The concluding verses of this week's haftarah also conclude the greatest work of Jewish philosophy, the Guide of the Perplexed by Moses Maimonides, completed in 1190. The last two chapters of the Guide (Part III, 53-54) are devoted to expounding the goal of human life, which the Rambam finds expressed in Jeremiah's words.
The first three items form a descending hierarchy of goals - wealth, bodily strength and cleverness. Wealth is the most external and transient, an unworthy goal for perfection. Strength belongs more directly to the person, but is still temporary and superficial. Even wisdom in one's dealings with others, while important, is directed outwards, not towards one's human essence.

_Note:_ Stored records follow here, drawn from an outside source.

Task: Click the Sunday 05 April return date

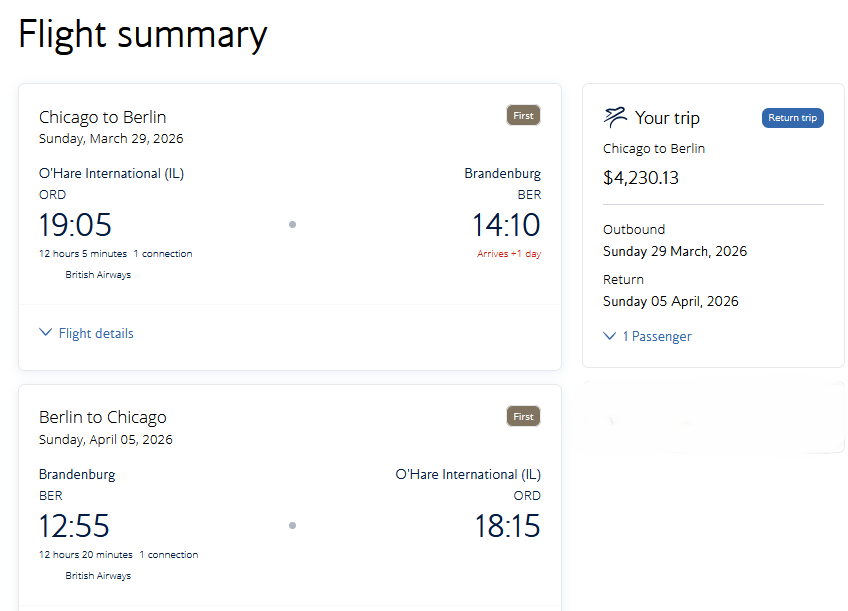Action: [x=671, y=301]
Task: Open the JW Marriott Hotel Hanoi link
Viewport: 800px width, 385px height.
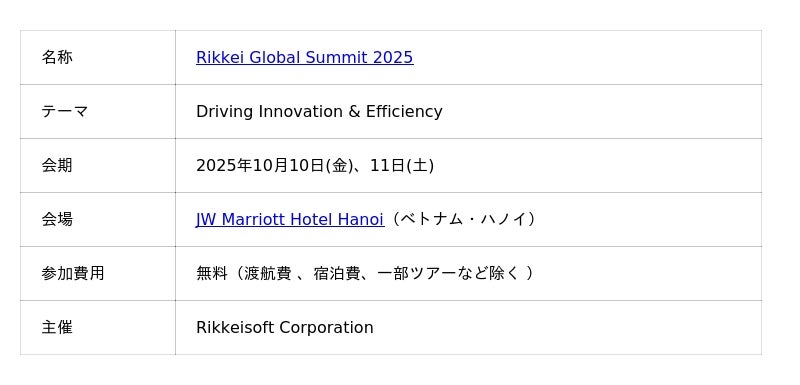Action: click(290, 219)
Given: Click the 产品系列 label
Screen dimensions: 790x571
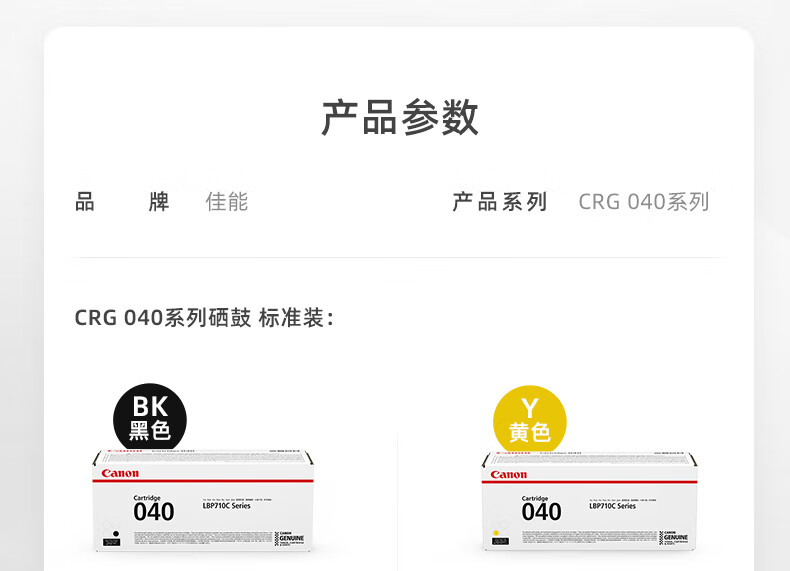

Maimonides's life work was bringing people to the knowledge of God, which leads to passionate love of God and ultimate closeness to the Divine. The problem is that we can never fully know God, the infinite and absolute, with our finite minds. What we can know are God's ways, and for Maimonides this meant the laws of science and the workings of nature, which reveal divine wisdom. Learning Torah, for this philosopher, included knowing physics, chemistry and biology!
By studying the rational laws of the Torah alongside the rational laws of nature, we can impress upon ourselves wise, balanced ways of living. God, for Maimonides, doesn't act capriciously or emotionally but according to reason, and knowing God means living intelligently and avoiding harm. If our outer life is balanced, we can cultivate our inner life and train our minds to focus on an ever more refined understanding of the utter unity of God.
When we live that way, filled with lofty thoughts, acting ethically is no longer an effort but flows naturally from us. Painful as life often is, Maimonides's rational analysis shows that good far outweighs evil. Existence itself is kindness and justice, and to know God is to become like God and follow God's ways, acting kindly and justly, out of the fullness of our divine-human nature.